Function and evolution of PKS

All polyketide biosynthetic enzyme functions needed to synthesize the azaspiracid carbon backbone are present in A. spinosum (Table 3). This is to our knowledge the first dinoflagellate dataset where all genes needed for polyketide synthesis were identified. Whether these PKS-related sequences are coding, are involved in fatty acid synthesis or toxin production, and/or have another function remains unclear. However, this set of genes opens new avenues to study toxin synthesis in A. spinosum and maybe other dinoflagellates also up to now it remains unknown in which cellular compartment toxin synthesis takes place. PKS enzymes have been shown to be expressed in both chloroplast and cytoplasm, but we could not identify signal peptide sequences which may hint towards a specific cellular compartment. However, co-immunoprecipitation studies have shown that PKS functions in K. brevis are indeed organized in a mono-modular way, meaning that each domain comprises a single enzyme [29,43].
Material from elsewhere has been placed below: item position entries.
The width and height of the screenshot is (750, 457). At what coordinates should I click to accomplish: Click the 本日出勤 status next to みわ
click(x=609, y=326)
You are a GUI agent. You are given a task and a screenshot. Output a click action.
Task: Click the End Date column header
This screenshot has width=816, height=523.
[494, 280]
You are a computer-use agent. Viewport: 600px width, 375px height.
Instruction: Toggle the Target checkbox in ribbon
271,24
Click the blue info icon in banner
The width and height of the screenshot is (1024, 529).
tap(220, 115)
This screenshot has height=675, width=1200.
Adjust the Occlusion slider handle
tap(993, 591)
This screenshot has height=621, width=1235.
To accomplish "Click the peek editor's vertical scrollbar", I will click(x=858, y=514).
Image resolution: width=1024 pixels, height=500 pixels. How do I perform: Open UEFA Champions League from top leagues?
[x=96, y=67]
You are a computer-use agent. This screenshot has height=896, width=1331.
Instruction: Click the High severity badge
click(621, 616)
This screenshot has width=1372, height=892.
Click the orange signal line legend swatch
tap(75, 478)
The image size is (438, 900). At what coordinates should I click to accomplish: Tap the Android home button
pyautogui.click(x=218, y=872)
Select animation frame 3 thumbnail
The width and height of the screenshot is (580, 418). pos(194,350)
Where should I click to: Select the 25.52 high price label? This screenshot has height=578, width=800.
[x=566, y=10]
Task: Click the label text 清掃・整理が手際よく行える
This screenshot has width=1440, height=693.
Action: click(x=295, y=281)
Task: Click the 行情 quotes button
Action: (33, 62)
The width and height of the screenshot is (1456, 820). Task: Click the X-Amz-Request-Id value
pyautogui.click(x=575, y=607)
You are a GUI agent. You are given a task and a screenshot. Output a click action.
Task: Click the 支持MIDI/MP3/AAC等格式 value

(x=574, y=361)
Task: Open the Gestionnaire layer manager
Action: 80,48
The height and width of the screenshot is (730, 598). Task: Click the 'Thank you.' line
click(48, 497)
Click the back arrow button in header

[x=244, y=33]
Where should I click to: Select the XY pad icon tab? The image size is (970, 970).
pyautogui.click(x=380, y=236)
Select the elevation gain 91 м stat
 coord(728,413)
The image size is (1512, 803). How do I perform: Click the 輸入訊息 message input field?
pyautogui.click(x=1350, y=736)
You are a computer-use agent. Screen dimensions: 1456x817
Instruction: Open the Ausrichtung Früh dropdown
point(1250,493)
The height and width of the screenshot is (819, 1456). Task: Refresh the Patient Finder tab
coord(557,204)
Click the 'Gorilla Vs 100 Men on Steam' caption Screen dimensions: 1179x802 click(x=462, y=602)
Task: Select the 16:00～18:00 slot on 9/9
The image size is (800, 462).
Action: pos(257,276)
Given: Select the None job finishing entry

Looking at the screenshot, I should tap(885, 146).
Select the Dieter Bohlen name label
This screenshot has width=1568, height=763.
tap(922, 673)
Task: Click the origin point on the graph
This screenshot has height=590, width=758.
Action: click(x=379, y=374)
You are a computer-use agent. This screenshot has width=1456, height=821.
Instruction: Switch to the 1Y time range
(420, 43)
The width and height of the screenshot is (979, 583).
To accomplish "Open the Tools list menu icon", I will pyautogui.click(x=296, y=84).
The KS domain is essential to Type I polyketide synthesis, which is carried out in a stepwise manner. Each KS domain elongates the existing carbon chain by condensation of the acetyl-CoA/malonyl-CoA building blocks, with two carbon atoms normally added in each elongation step. This means that Type I modular PKS must contain at least 20 modules to create the common carbon backbone for the diverse set of identified azaspiracid toxins [15]. We analysed six unique PKS transcripts each containing one KS domain, in detail. Whether or not separate transcripts are used or if the same transcripts are recycled during the polyketide synthesis process remains unclear. In any case, the complete AZA structure could be synthesized with the total number of KS, KR, AT and the other domains identified in our dataset.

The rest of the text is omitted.